▶ **TASK TO COMPLETE**
Could you reproduce the following lines verbatim?

───── DATASET ENTRIES ─────

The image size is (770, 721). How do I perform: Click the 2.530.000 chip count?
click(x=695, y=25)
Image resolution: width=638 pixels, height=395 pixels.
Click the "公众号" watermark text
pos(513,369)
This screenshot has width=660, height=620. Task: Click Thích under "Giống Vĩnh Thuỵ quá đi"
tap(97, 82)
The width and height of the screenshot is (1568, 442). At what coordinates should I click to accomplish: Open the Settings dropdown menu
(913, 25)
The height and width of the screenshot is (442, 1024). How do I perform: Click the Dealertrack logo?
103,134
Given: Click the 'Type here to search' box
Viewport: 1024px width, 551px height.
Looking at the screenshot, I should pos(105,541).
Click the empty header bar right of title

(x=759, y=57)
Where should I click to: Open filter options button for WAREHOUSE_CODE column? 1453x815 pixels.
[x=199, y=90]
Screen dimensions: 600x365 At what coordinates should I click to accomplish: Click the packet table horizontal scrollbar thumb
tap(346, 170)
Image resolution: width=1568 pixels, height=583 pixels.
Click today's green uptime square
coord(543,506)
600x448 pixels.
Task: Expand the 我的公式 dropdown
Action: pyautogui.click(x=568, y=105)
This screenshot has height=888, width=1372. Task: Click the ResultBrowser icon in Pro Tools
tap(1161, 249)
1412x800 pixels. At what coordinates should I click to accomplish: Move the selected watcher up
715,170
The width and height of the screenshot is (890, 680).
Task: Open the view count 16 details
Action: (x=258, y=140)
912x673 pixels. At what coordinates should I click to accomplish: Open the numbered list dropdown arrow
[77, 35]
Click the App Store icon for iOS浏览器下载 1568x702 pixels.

─────

▶ **REPLY**
The image size is (770, 721). How do I perform: Click the 2.530.000 chip count?
click(x=695, y=25)
Image resolution: width=638 pixels, height=395 pixels.
Click the "公众号" watermark text
pos(513,369)
This screenshot has width=660, height=620. Task: Click Thích under "Giống Vĩnh Thuỵ quá đi"
tap(97, 82)
The width and height of the screenshot is (1568, 442). At what coordinates should I click to accomplish: Open the Settings dropdown menu
(913, 25)
The height and width of the screenshot is (442, 1024). How do I perform: Click the Dealertrack logo?
103,134
Given: Click the 'Type here to search' box
Viewport: 1024px width, 551px height.
Looking at the screenshot, I should pos(105,541).
Click the empty header bar right of title

(x=759, y=57)
Where should I click to: Open filter options button for WAREHOUSE_CODE column? 1453x815 pixels.
[x=199, y=90]
Screen dimensions: 600x365 At what coordinates should I click to accomplish: Click the packet table horizontal scrollbar thumb
tap(346, 170)
Image resolution: width=1568 pixels, height=583 pixels.
Click today's green uptime square
coord(543,506)
600x448 pixels.
Task: Expand the 我的公式 dropdown
Action: pyautogui.click(x=568, y=105)
This screenshot has height=888, width=1372. Task: Click the ResultBrowser icon in Pro Tools
tap(1161, 249)
1412x800 pixels. At what coordinates should I click to accomplish: Move the selected watcher up
715,170
The width and height of the screenshot is (890, 680).
Task: Open the view count 16 details
Action: (x=258, y=140)
912x673 pixels. At what coordinates should I click to accomplish: Open the numbered list dropdown arrow
[77, 35]
Click the App Store icon for iOS浏览器下载 1568x702 pixels.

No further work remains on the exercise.